▶ [WHAT YOU SHOULD DO]: Output word for word the lines from the one with "The image size is (1280, 720)." to the final line of the data, both ends included, but skip the pictures.

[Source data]
+++++
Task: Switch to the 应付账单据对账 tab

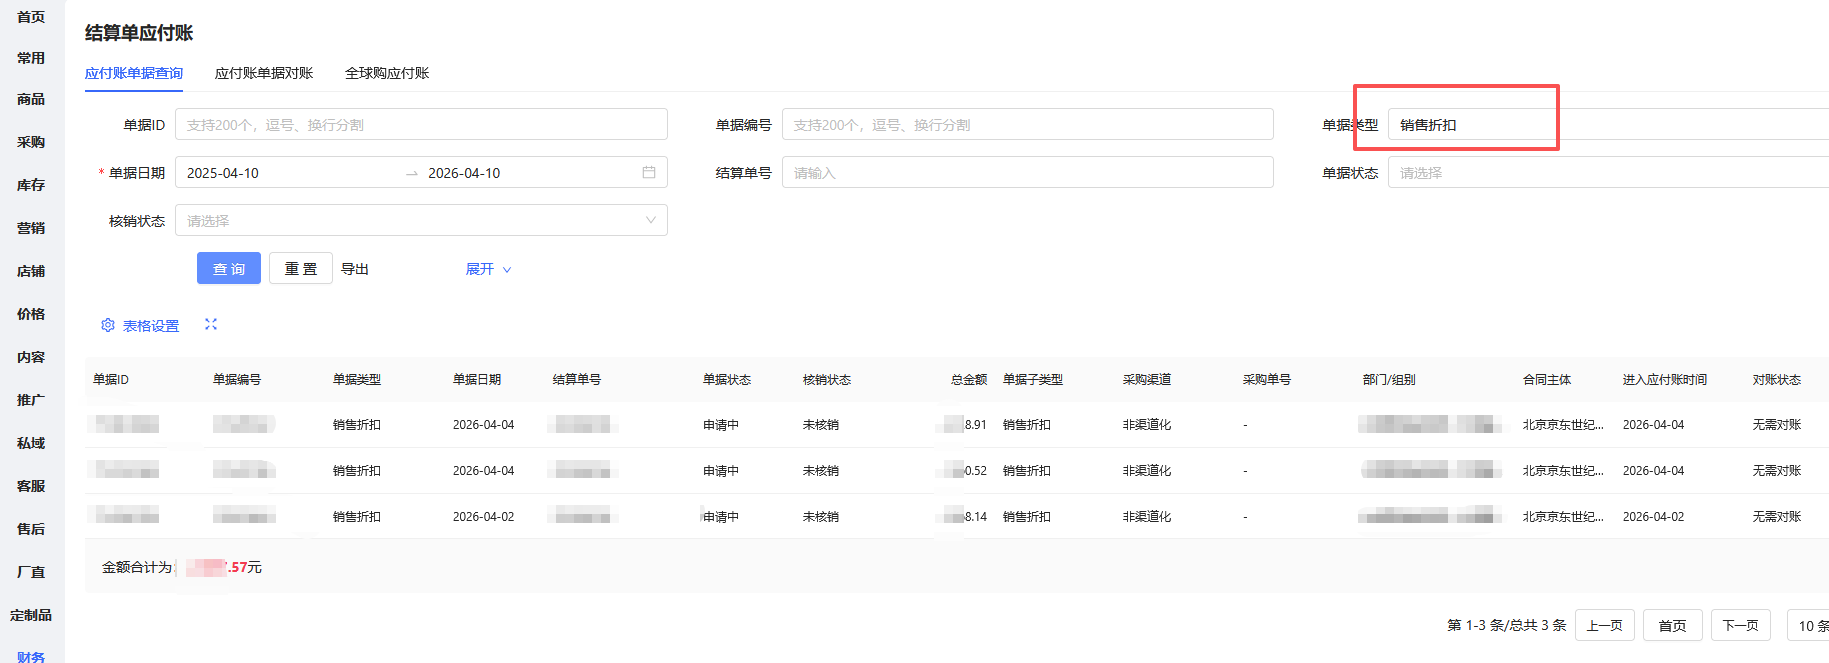Action: (264, 73)
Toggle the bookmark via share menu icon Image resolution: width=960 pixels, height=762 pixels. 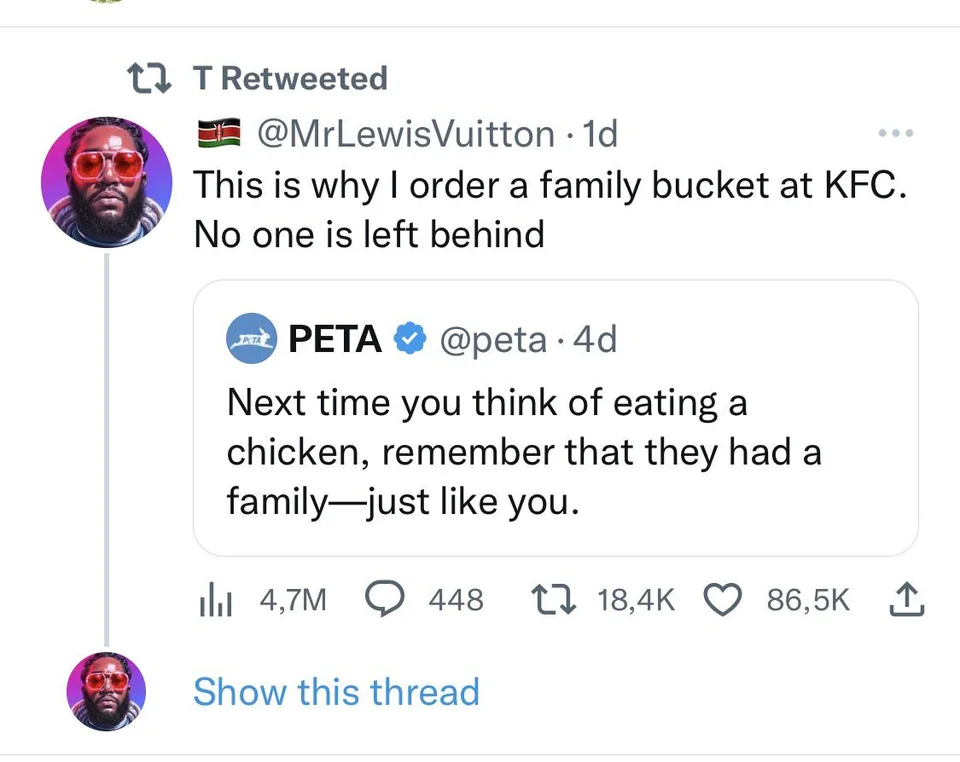906,599
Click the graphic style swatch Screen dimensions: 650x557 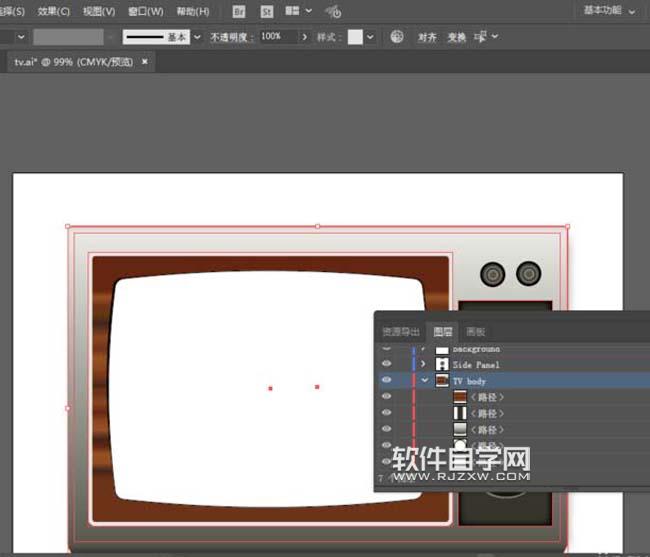point(355,37)
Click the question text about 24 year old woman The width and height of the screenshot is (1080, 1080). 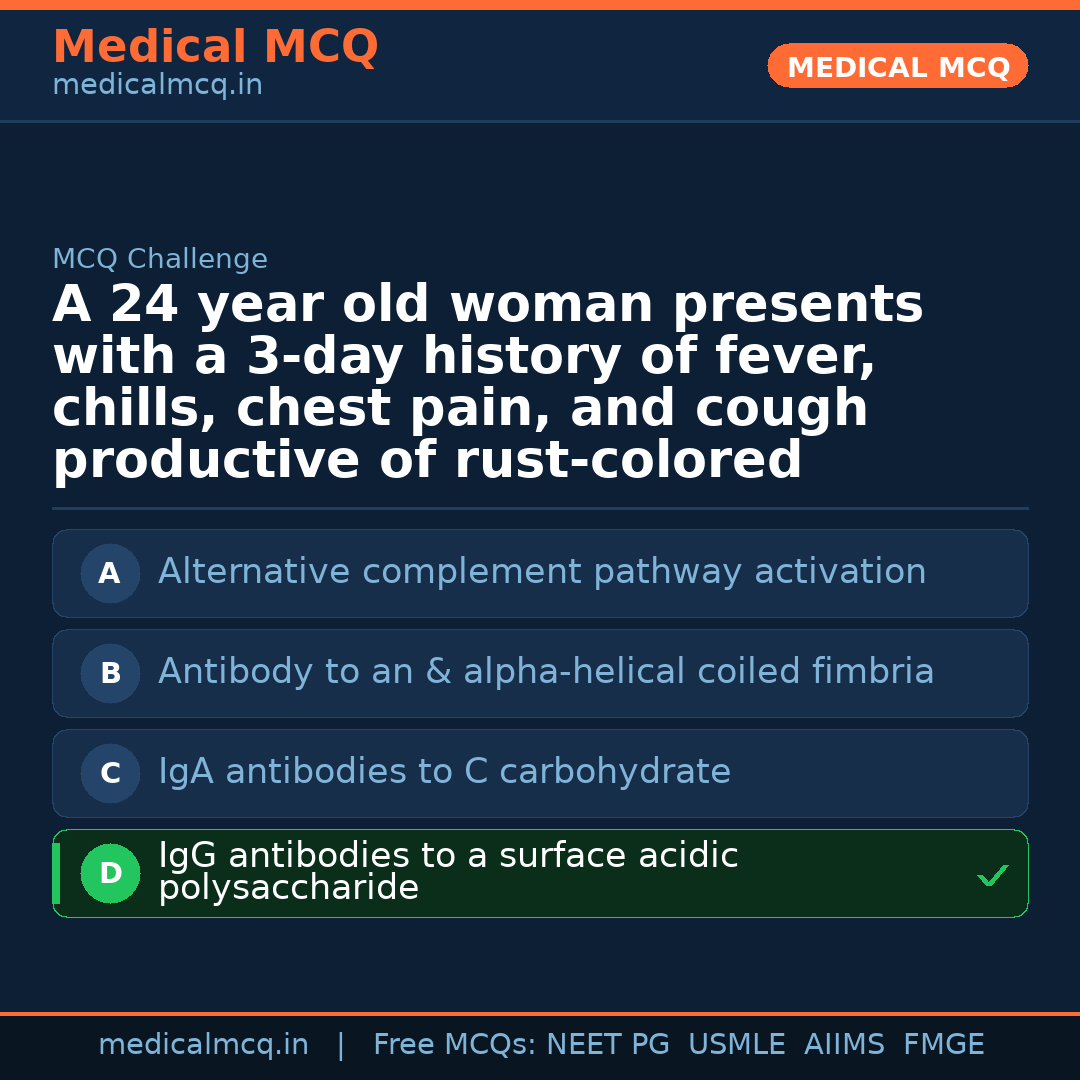pyautogui.click(x=487, y=383)
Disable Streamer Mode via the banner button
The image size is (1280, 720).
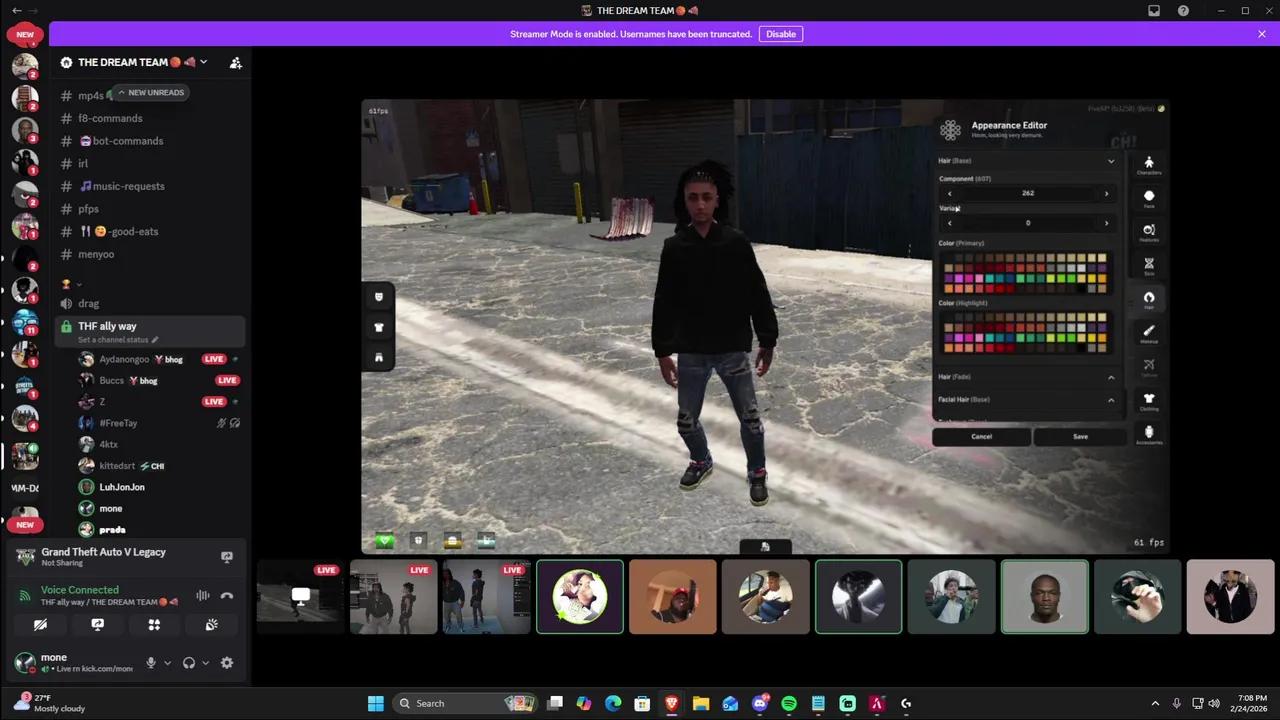tap(781, 33)
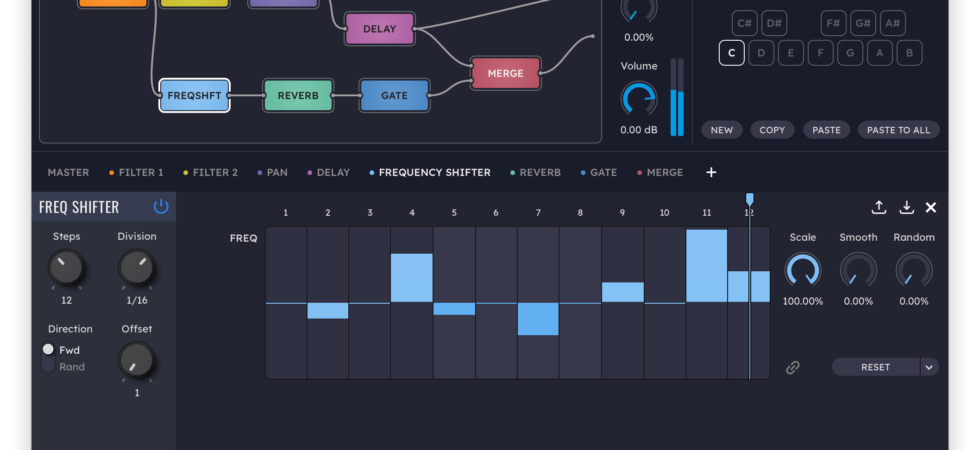This screenshot has height=450, width=980.
Task: Click the upload preset arrow icon
Action: point(879,207)
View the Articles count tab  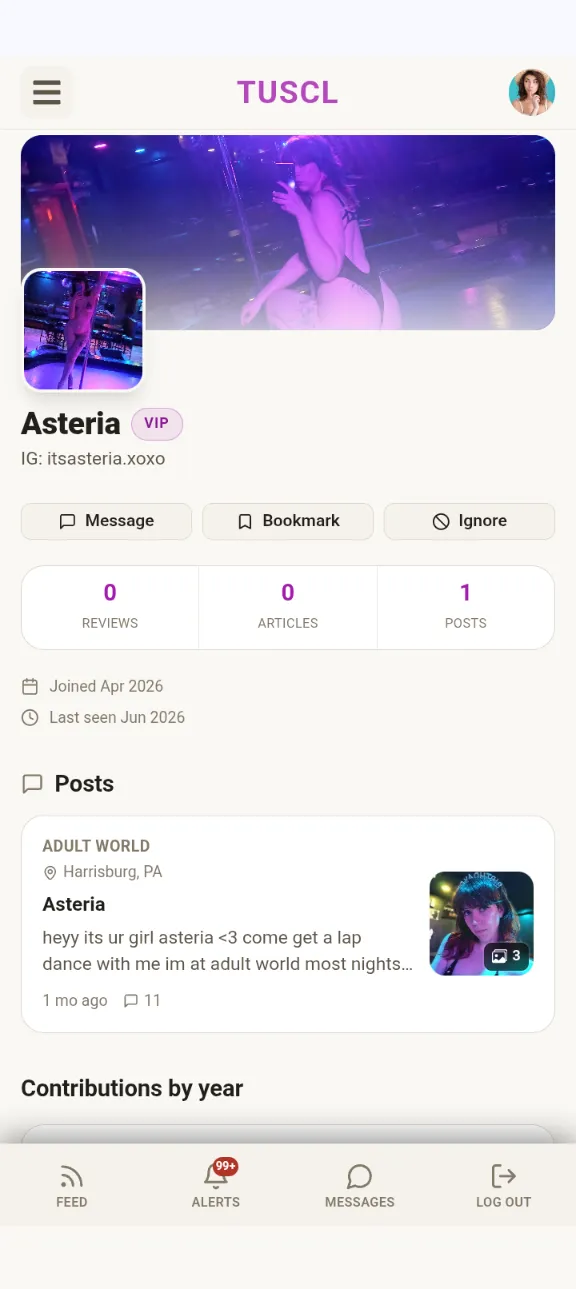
+++++
▶ [SOLUTION]:
The image size is (1280, 720).
tap(781, 33)
This screenshot has height=450, width=980.
Task: Click the upload preset arrow icon
Action: point(879,207)
View the Articles count tab  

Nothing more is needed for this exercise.